On Jun 27, 1:52 pm, "
wrote:
On 26 Jun, 10:35, Chalky wrote:
....

You have thus missed my real point, which is as follows:

Closer to us than the surface of last scattering, we should 'see'
successively closer shells of successively cooler gas, which should
emit thermal radiation, according to temperature.
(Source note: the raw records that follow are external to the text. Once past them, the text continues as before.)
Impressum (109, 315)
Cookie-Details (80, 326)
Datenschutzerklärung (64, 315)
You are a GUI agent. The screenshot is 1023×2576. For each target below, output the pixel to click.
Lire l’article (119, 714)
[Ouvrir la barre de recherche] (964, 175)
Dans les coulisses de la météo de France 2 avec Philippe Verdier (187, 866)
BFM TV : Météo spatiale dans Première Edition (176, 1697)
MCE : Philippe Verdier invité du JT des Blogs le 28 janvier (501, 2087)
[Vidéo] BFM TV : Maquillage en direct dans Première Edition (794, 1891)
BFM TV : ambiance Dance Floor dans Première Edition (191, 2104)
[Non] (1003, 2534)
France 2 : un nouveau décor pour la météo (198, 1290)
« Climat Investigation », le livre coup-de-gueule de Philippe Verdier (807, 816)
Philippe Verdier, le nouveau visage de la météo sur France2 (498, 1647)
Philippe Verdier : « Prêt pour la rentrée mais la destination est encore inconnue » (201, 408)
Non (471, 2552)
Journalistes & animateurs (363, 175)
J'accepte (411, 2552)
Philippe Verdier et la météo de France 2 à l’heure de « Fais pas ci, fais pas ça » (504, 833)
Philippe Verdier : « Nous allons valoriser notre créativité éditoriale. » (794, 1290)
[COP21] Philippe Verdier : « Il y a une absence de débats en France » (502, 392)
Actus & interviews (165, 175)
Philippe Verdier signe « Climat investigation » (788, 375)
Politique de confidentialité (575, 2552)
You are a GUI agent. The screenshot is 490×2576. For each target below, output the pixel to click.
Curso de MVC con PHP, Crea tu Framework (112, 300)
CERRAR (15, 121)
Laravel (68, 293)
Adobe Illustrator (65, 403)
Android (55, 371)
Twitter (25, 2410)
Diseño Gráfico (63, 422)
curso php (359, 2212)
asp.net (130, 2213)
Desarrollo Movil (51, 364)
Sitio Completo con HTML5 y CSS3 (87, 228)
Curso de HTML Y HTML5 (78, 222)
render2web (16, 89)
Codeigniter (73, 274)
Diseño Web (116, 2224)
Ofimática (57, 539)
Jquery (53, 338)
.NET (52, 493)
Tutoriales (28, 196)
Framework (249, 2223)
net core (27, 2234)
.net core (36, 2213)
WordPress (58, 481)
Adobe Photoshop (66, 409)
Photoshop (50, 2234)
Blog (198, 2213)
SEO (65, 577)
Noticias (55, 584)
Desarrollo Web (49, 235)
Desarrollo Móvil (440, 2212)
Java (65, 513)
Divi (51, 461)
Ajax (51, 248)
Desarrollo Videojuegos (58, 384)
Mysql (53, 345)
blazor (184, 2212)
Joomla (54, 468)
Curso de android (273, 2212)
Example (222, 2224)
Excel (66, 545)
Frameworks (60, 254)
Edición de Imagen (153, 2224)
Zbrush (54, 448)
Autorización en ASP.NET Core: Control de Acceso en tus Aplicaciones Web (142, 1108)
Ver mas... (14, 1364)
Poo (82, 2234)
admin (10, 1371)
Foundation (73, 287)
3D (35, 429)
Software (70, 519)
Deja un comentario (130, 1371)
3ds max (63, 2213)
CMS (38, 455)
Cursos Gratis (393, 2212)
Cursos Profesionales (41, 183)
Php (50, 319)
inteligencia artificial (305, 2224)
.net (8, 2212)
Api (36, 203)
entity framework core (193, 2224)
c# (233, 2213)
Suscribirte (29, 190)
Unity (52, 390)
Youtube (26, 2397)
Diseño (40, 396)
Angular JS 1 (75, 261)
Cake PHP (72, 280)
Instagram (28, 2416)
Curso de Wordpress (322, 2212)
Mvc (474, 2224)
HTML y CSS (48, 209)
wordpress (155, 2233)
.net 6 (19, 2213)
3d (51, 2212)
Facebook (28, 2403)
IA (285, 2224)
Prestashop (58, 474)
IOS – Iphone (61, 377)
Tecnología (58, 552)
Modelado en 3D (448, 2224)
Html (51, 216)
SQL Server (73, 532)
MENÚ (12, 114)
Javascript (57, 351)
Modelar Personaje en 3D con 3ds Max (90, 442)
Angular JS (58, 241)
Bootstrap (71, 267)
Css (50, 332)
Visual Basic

However, if the
temperature increases with redshift, and that radiation is, by
definition, redshifted by that redshift, all successive shells should
reinforce a black body 2.7K spectrum, when measured in the here and
now.

Rephrase it slightly - after correction for
the red shift, more distant neutral hydrogen
clouds, which were essentially in equilibrium
with the apparent temperature of the CMBR to
which they were exposed, should have higher
temperatures.

In fact that has been observed.

I agree, as does Jonathan Thornberg, apparently, in his posting
earlier.

However, I doubt that neutral hydrogen is the only thing which obeys
the basic rules of thermodynamics.

Phillip Helbig's quoted dark matter "bricks" would, I expect, be at
thermal equilibrium too.

Interesting, this term thermal equilibrium. It means the matter
(whatever it is) is emitting and absorbing thermal radiation in equal
measure.

Each lump of matter has the CMBR from the past, arriving from all
directions.
Each lump of matter must radiate as much as it absorbs, for thermal
equilibrium to be maintained.

So, is the theta and phi mapping of the CMBR a direct map of density
fluctuations at z=1069? That seems hardly likely once the above
described mechanism for maintaining thermal equilibrium in
intergalactic space therebetween, is taken into account.


Chalky.